It's hard to always be positive. The more I challenge students, the more the parents challenge me about grades. The more time I spend working on things for the classroom, the less time I have on my own writing.
I confessed to Mark Doty (a few weeks ago at his reading/craft talk) that teaching at the high school level sometimes, many times drains me. He said that I have to be able to on occasion say, "Make this. Okay good, now go make another one."
And then there is Facebook, and being department head, and....you get it. I'm always so friendly and optimistic. I'm full of ideas and help.
I'm not sure where I can really be myself. I don't even allow complaints on my blog either, really.
The truth is, I am mostly optimistic and I do truly love helping students, but somewhere in the past near decade I have lost the ability to allow myself the once-in-a-while public sigh. Or the, "I'm sorry, I just don't have time." As a result of this public image martyr syndrome, the people closest to me suffer.
For me, being a great teacher means being an okay writer, a sometimey friend, an unfocused girlfriend, and a distant daughter. Add running into the equation and time is even more scarce. I must find balance. There are so many wonderful teachers who are also wonderful at their other roles in life. I must figure this out.
5 comments:
I've been thinking about this a lot lately, too. Seems there's never enough energy for everything I want out of life. Unfortunately, I tend to withdraw from real people in order to have energy for my students and coworkers.

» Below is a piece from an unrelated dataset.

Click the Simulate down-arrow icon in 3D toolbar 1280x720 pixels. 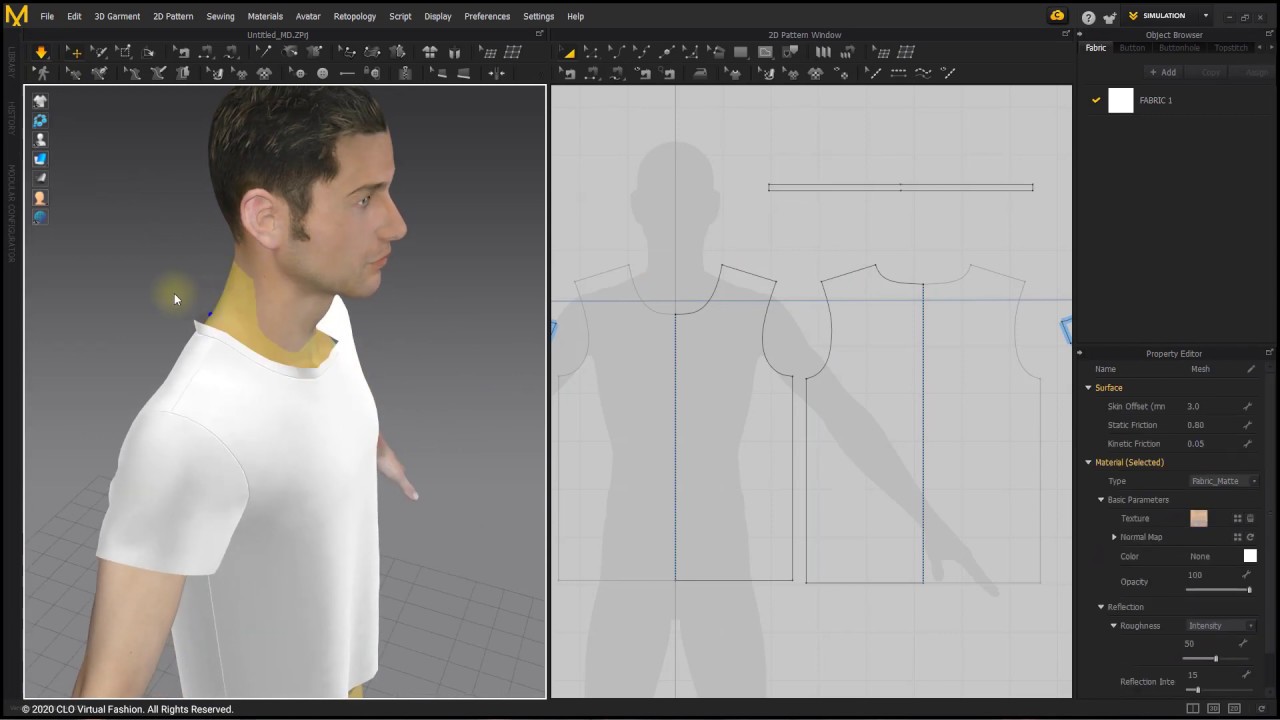pos(41,52)
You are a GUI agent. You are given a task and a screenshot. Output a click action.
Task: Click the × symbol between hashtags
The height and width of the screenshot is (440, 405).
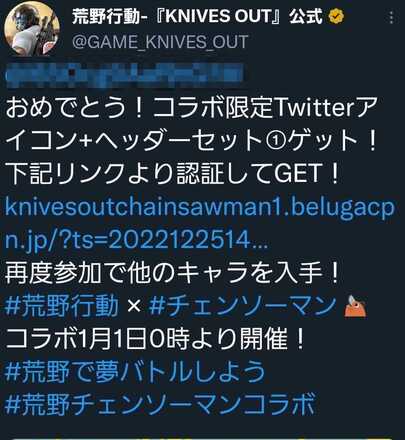134,306
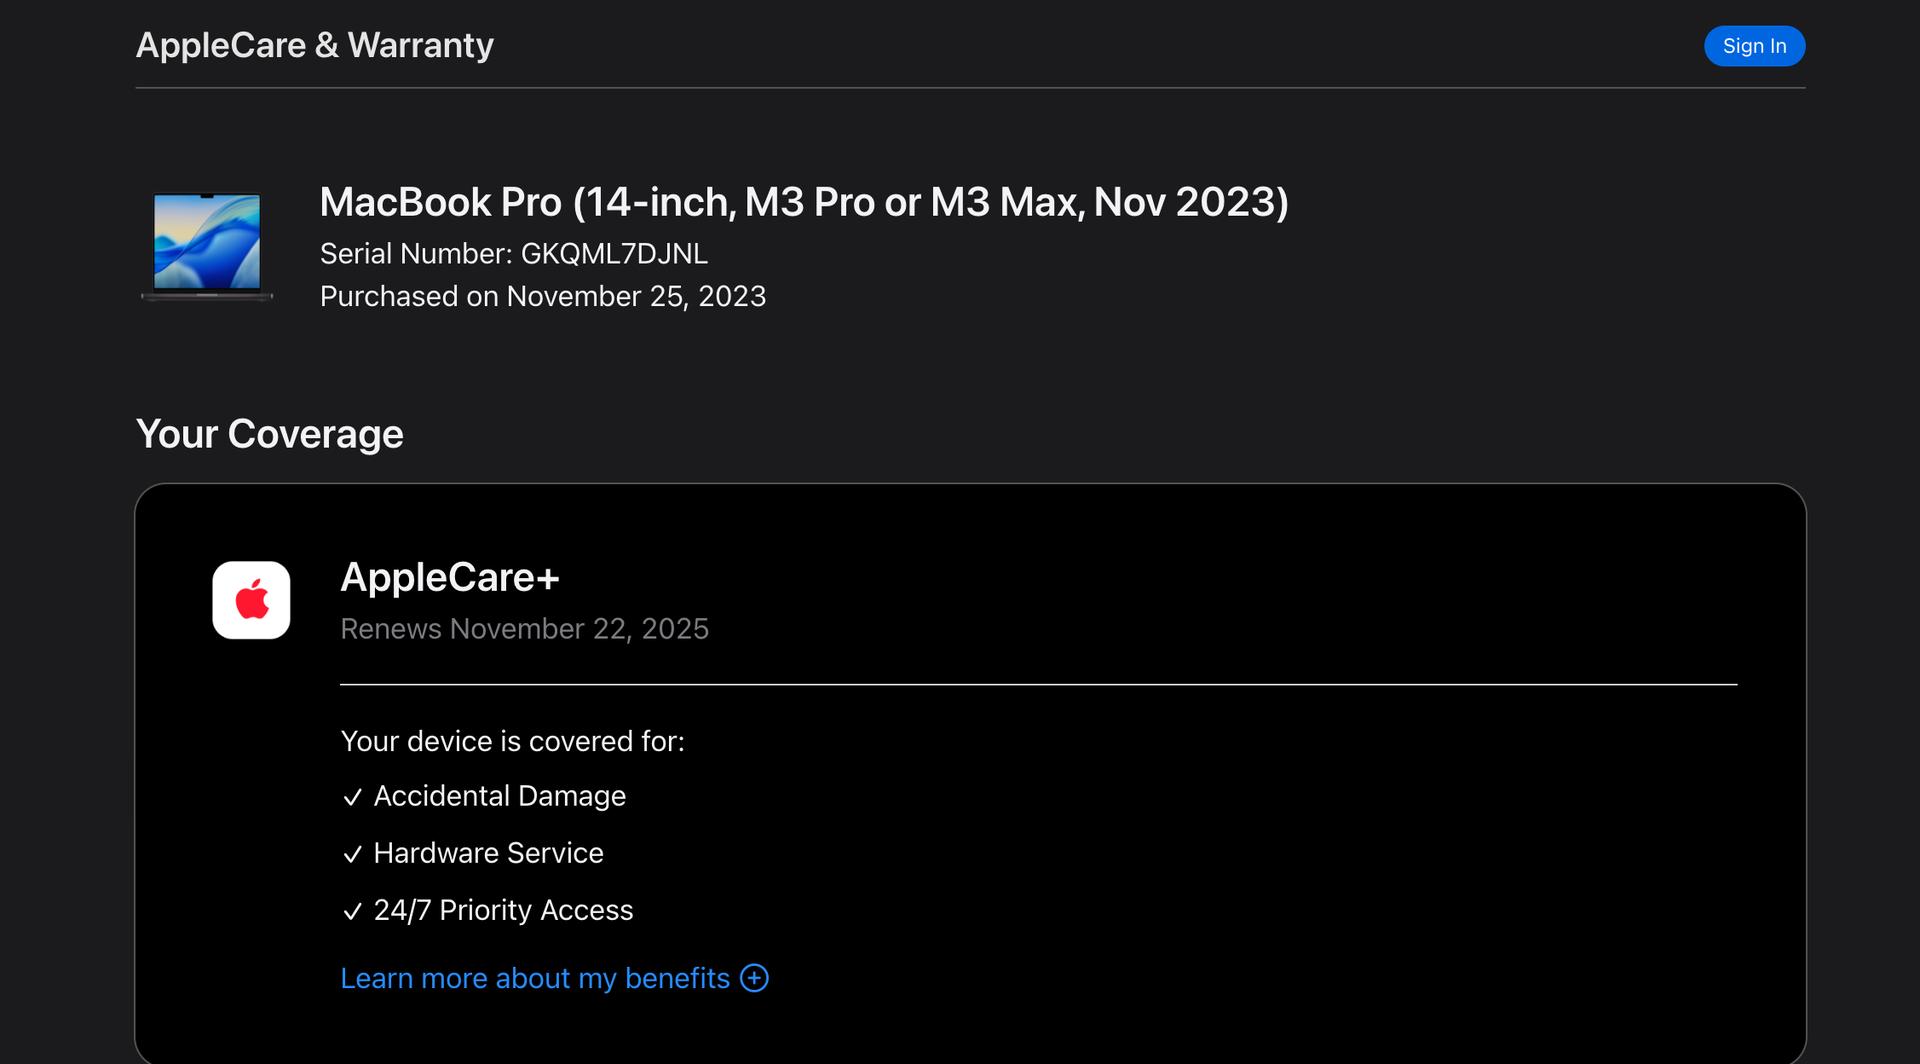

But I'm all about the public sigh. :) Woe is me.
Somewhere I read that good children should go on to try and do good outside the home and that parents understand that this means their focus and commitment needs to be elsewhere.
As far as the rest our focus goes, every little bit will just have to be enough.

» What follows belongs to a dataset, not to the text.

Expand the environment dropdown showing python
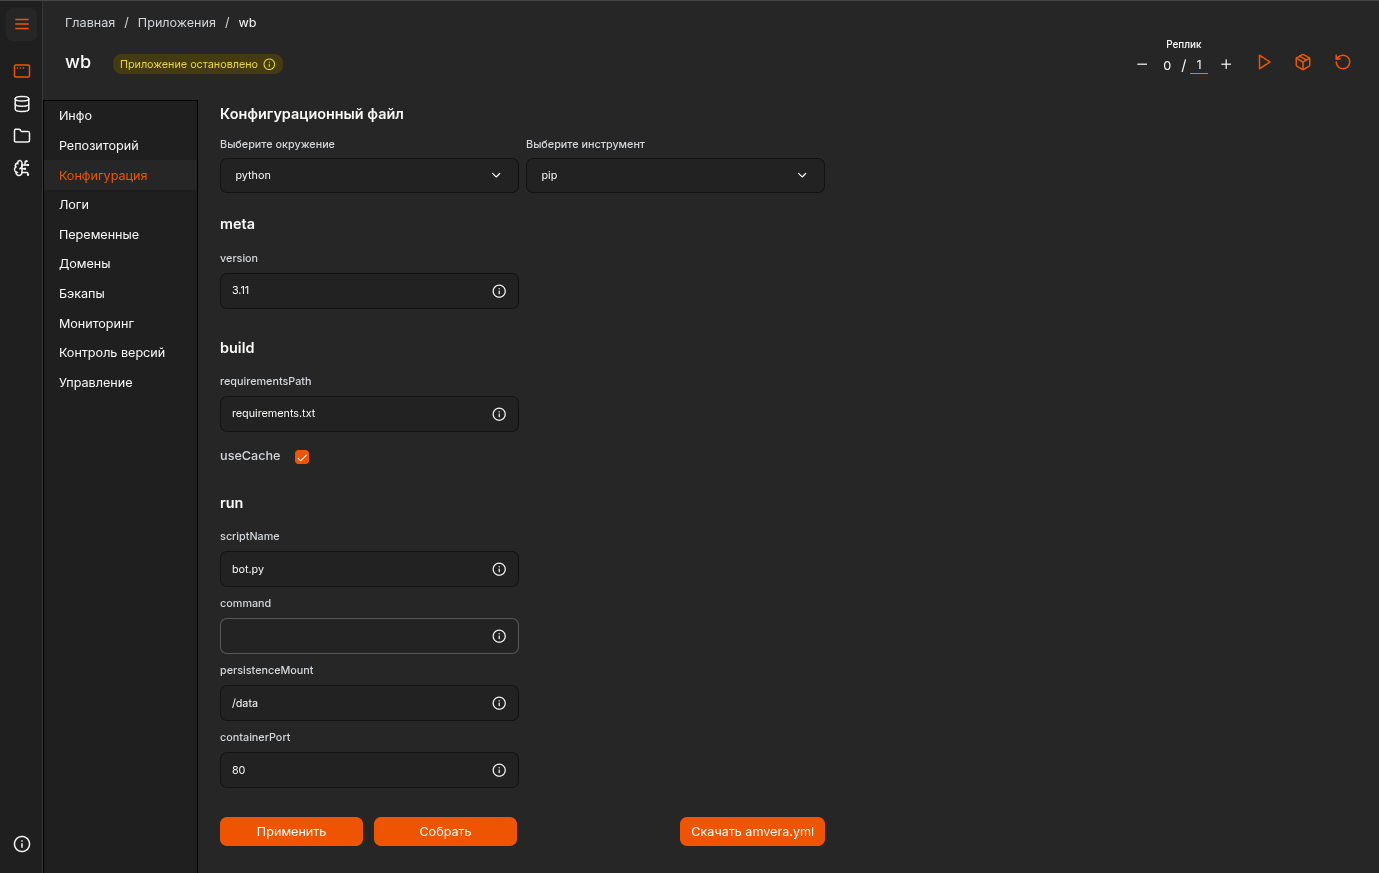This screenshot has width=1379, height=873. (x=369, y=176)
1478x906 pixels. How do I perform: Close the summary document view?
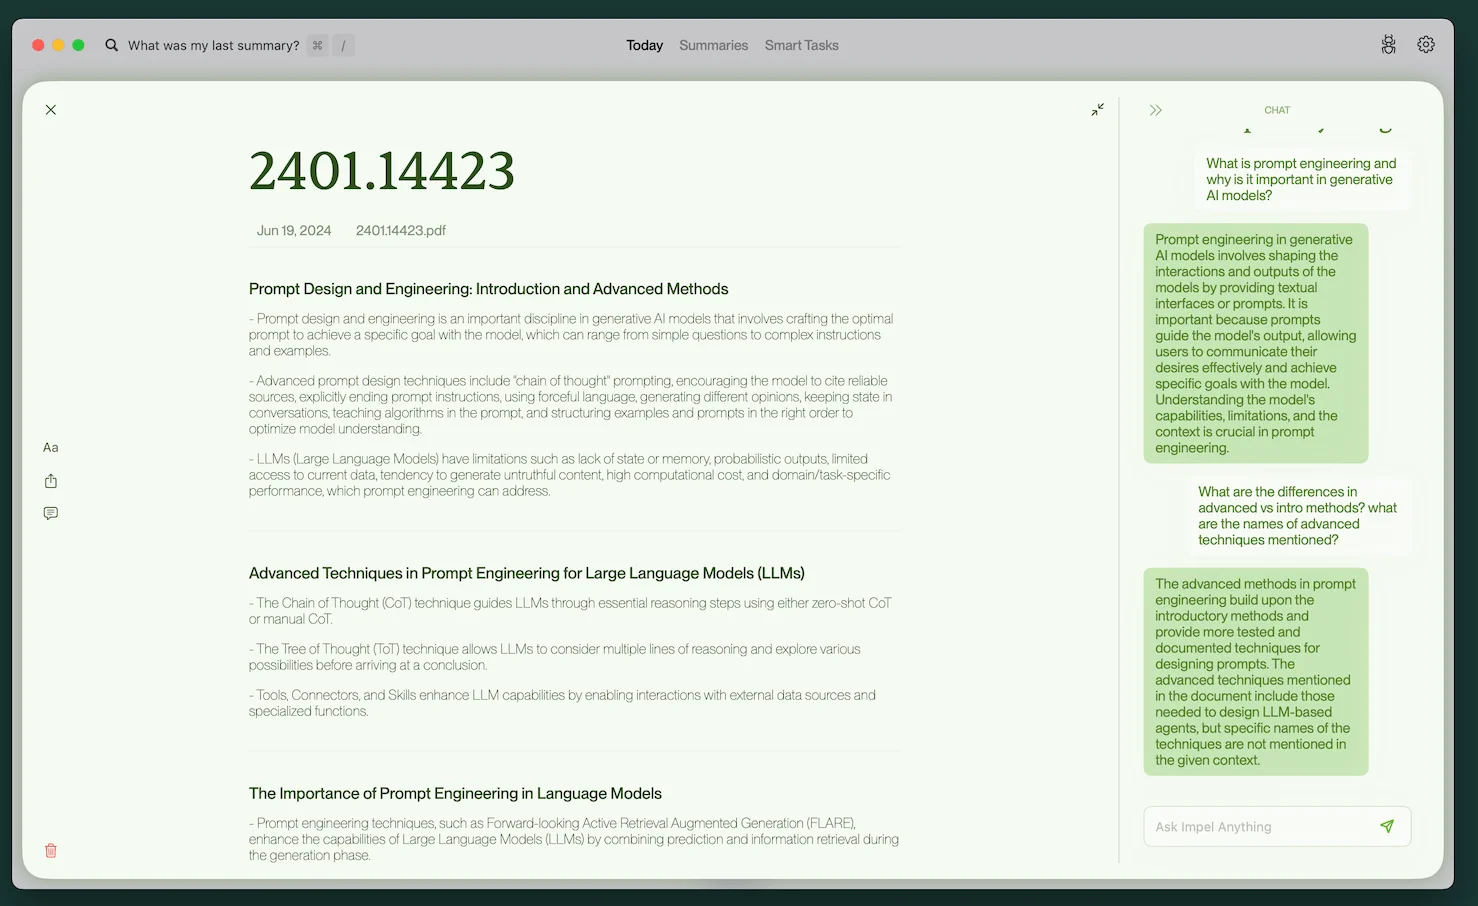coord(51,110)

I don't know what being a writer means. I don't think it's as mysterious as everyone makes it out to be. It doesn't need to be esoteric and mystical, although sometimes it does because sometimes that's interesting. Like, in a moment I'm going to press a button and these words will appear, and though I don't understand html programming, I understand that this publication is as much my voice as any other thing I've written. Here it is and that's got to mean something.
Sara- It's nice to know that it's not just me who withdraws from the world. And maybe the public sigh would be beneficial to my attempt to earn balance.
John- Maybe I have been stuck or stuck myself in that realm where I think being a writer means writing all the time or having everything but my writing life be a mess. You're right. Whatever it means to be a writer doesn't have to be a mystery. It doesn't mean the same thing to everyone, nor does it need to be something elite.
Of course, I can say what it isn't, but I'm not sure I know what it means to be a writer either.
if u r teacher be confident & teach the students the best u can u can go & check shah5.blogspot.com read about the backencher & then tell.u paintbrush will paint & trigger will fire !
Life's all about balance and choice.
If you chose to be a damn good teacher - then great, that's what matters - I am sure your friends and family and anyone else that you feel you neglect simply admire you for it.